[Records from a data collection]
------------------------------------------------------------------------
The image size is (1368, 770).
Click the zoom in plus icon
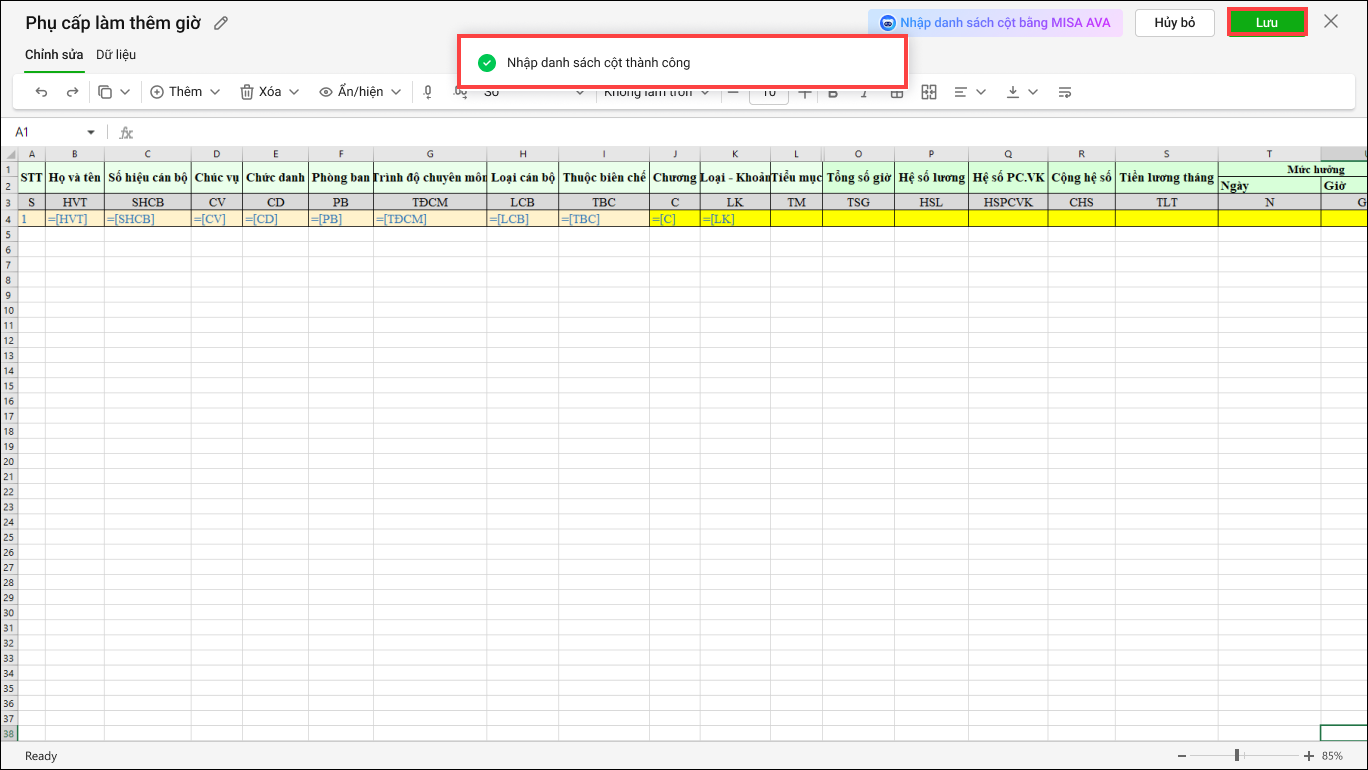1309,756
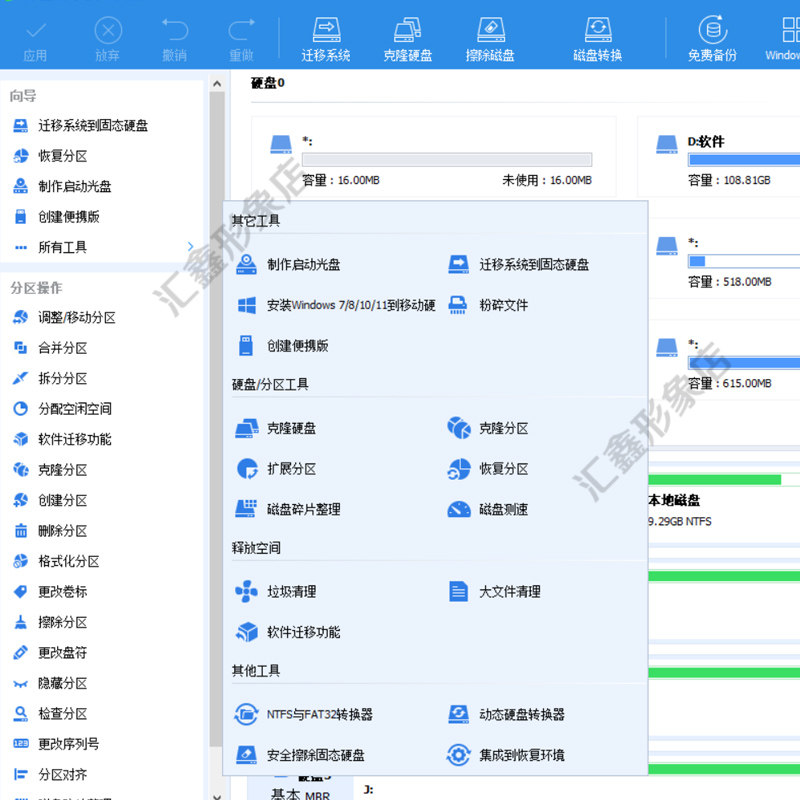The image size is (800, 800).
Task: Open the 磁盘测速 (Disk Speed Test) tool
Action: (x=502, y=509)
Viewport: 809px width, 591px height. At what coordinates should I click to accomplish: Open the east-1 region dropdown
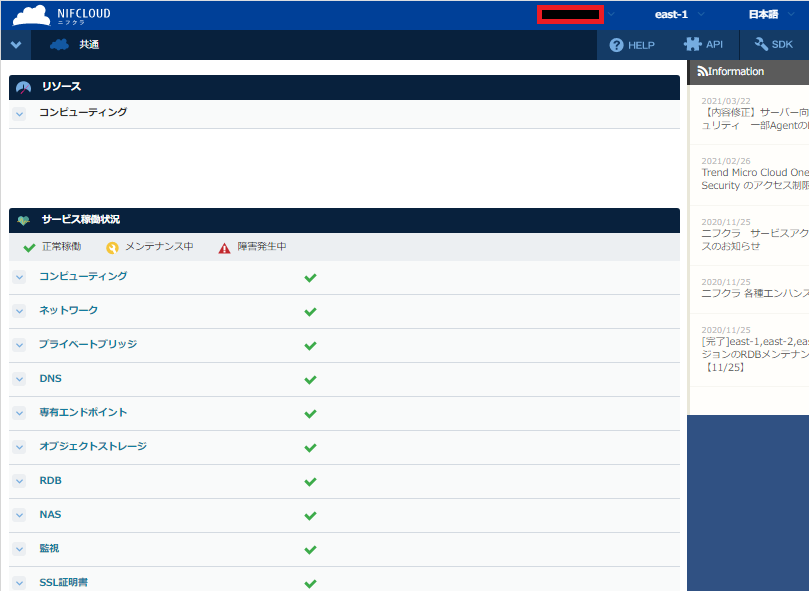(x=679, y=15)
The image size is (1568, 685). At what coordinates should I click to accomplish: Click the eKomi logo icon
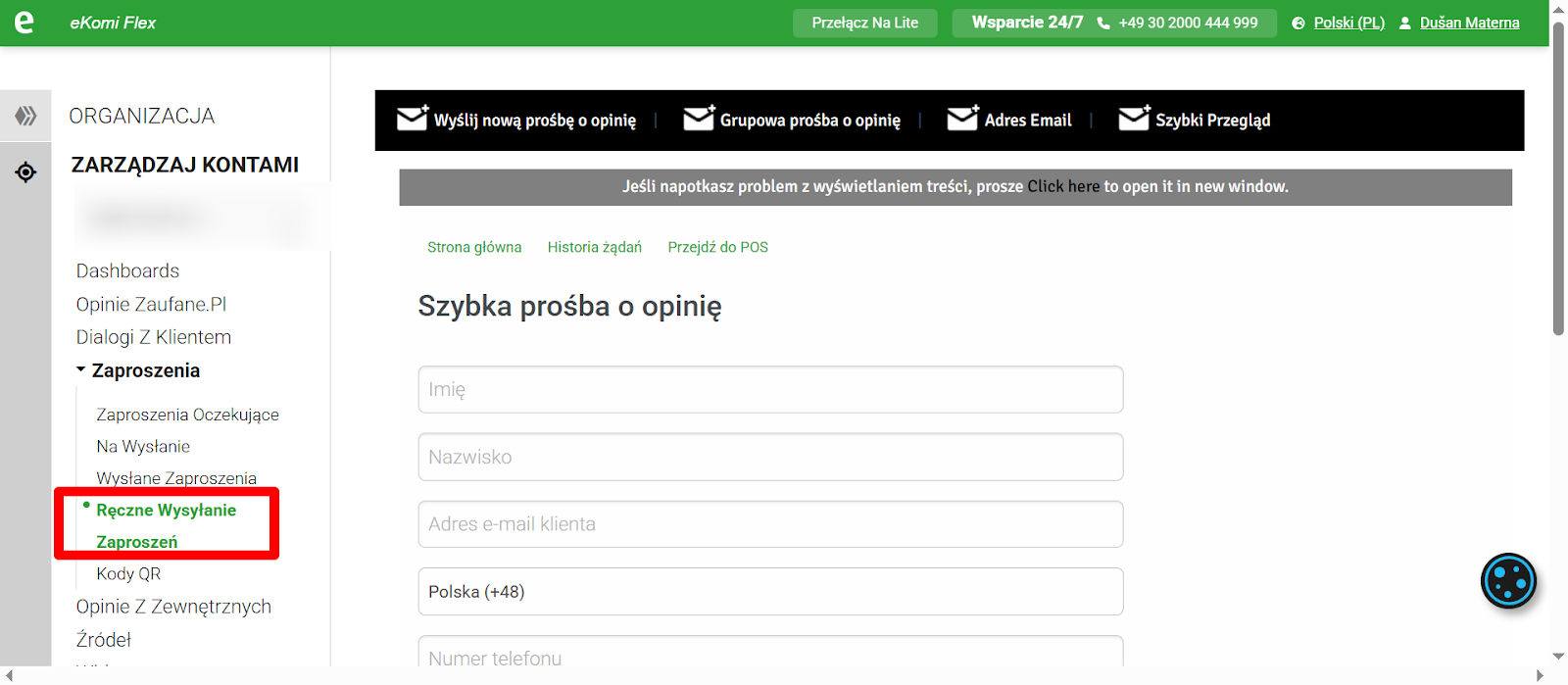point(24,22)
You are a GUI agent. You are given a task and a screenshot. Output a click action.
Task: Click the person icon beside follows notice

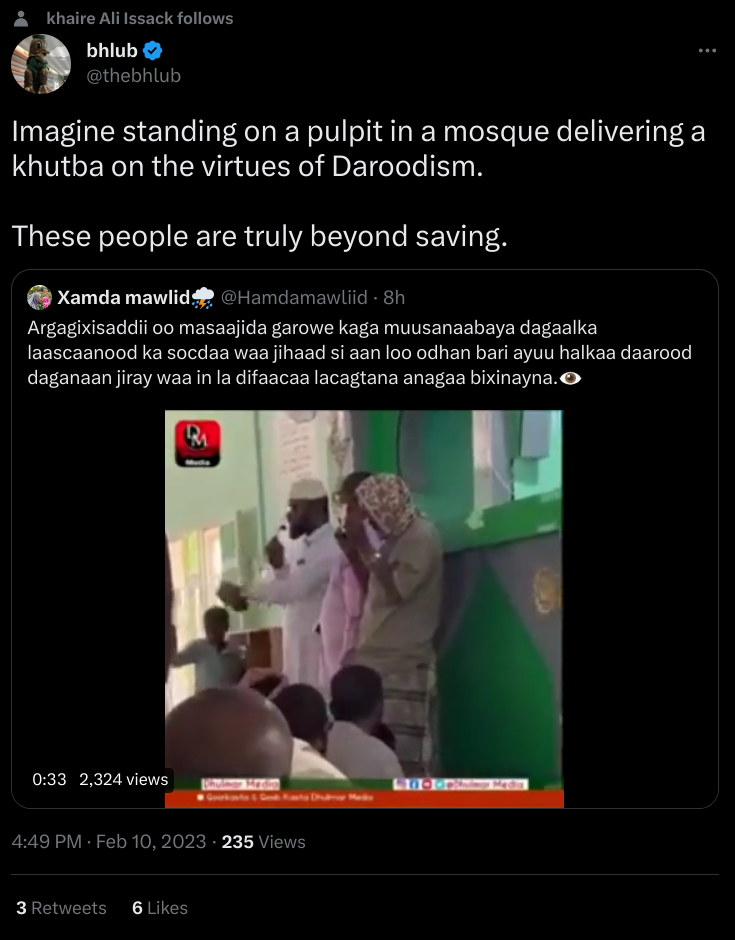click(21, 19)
------------------------------------------------------------------------
All of the entries, apart from the pictures, must be returned exactly.

The image size is (1368, 770).
Click the zoom in plus icon
1309,756
The image size is (800, 800).
Task: Open the 磁盘测速 (Disk Speed Test) tool
Action: (x=502, y=509)
Viewport: 809px width, 591px height. At what coordinates should I click to accomplish: Open the east-1 region dropdown
(x=679, y=15)
The image size is (1568, 685). At what coordinates should I click to accomplish: Click the eKomi logo icon
point(24,22)
You are a GUI agent. You are given a task and a screenshot. Output a click action.
Task: Click the person icon beside follows notice

click(21, 19)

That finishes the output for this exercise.